Neste momento, dizem algumas fontes, aguarda-se uma determinação superior que possa uniformizar os procedimentos.
Verão: altura de recuperar o tempo perdido na Justiça?
Ao SOL, o gabinete da ministra Francisca Van Dunem esclareceu que «a suspensão de prazos processuais e procedimentais cessará com a declaração do temo da situação excecional a fixar por Decreto-Lei (artigo 7.º nº 2)», confirmando que «a lei já prevê a prática de atos processuais e procedimentais por recursos a meios tecnológicos (artigo 7.º n.º 8)».
Já quanto à alteração das medidas de coação, o Ministério da Justiça diz que o assunto «é da exclusiva competência dos tribunais».
No que toca à possibilidade de o período de verão ser usado para recuperar os atrasos causados pela pandemia, a tutela esclarece que «a lei prevê que, cessada a situação de excecionalidade a Assembleia da República proceda à adaptação dos períodos de férias judiciais a vigorar em 2020 (artigo 7. º nº 11)». Para tal, acrescenta a mesma fonte, «a Assembleia da República procederá à audição de todos os interessados».
Questionado ainda sobre se pondera estudar uma forma para reduzir o impacto desta pandemia sobretudo em processos complexos, vulgarmente designados megaprocessos, o Ministério responde que «qualquer alteração à lei de processo penal é de aplicação imediata aos processos pendentes, exceto se importar um agravamento da posição processual de qualquer interveniente, designadamente do arguido». O gabinete de Francisca Van Dunem remeteu todas as outras explicações para a Lei nº 1-A/2020, relativo às medidas excecionais e temporárias tomadas para fazer face ao covid-19.
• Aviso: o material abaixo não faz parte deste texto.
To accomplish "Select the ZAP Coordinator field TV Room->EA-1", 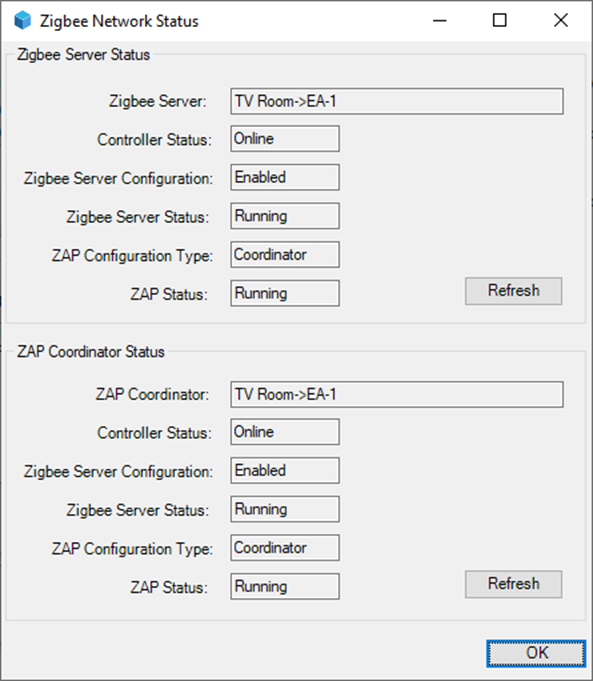I will coord(397,394).
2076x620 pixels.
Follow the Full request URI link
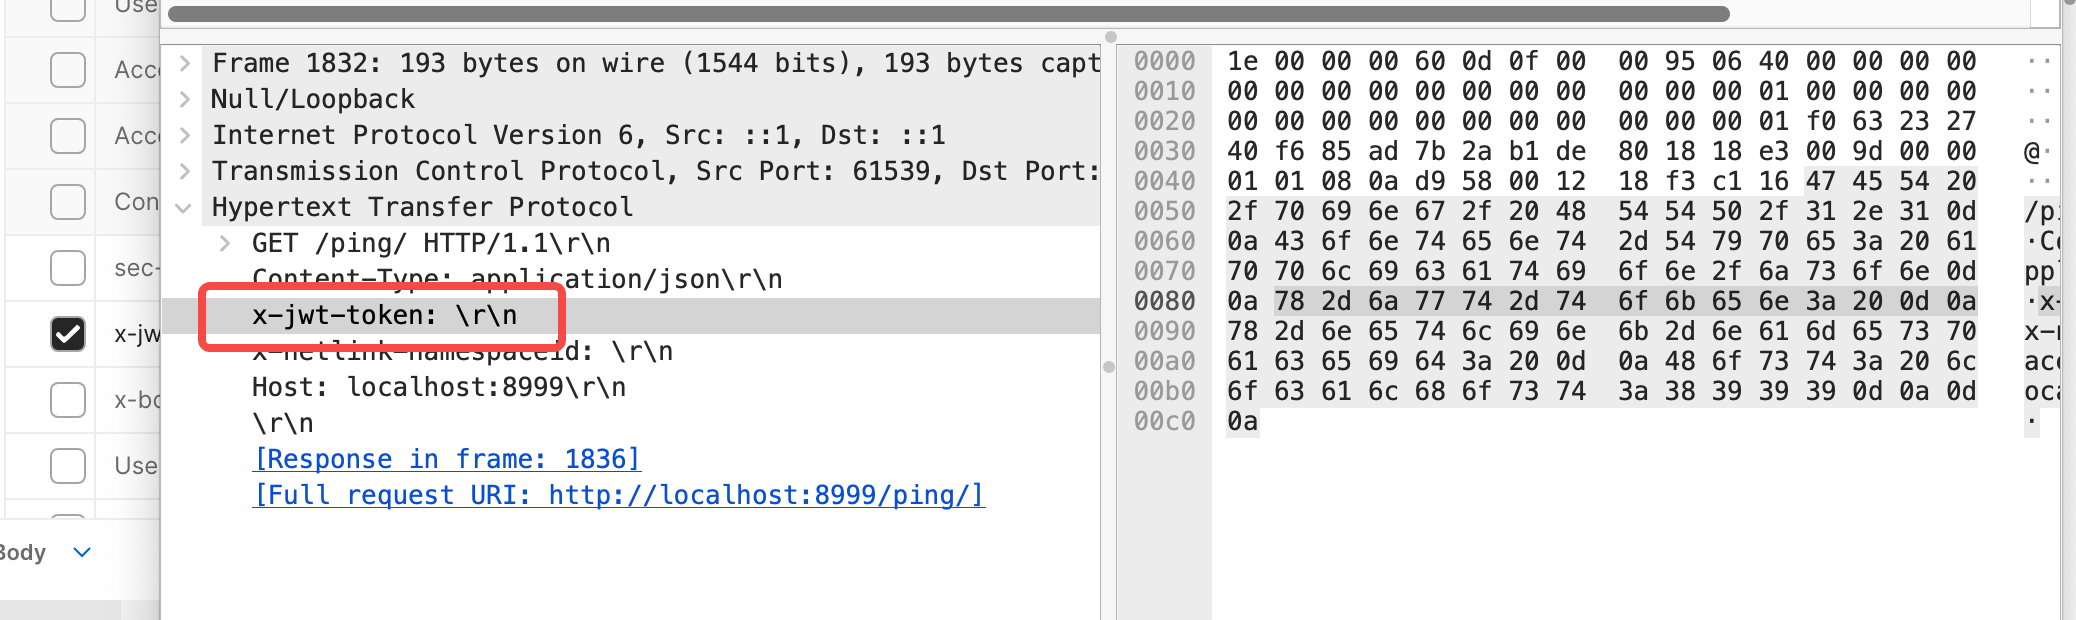(x=619, y=495)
Questionada pelo SOL, a Procuradoria-geral da República esclareceu ontem que “as orientações para o Ministério Público, atenta a atual crise pandémica e no contexto do estado de emergência”, foram “objeto de reunião extraordinária do Conselho Superior do Ministério Público” que se realizou ontem.
“A matéria tem sido objeto de acompanhamento pela Procuradoria-Geral da República e foi alvo de um Plano de Contingência que continha orientações para que os Procuradores-Gerais Regionais elaborassem planos de aplicação regional. Em consonância, os Procuradores-Gerais Regionais e, bem assim, as Procuradorias de Comarca emitiram despachos concretizadores.
O Ministério Público encontra-se, no desempenho das respetivas atribuições, em articulação com os Órgãos de Policia Criminal e demais entidades que são suas interlocutoras” concluiu ainda o gabinete de Lucília Gago.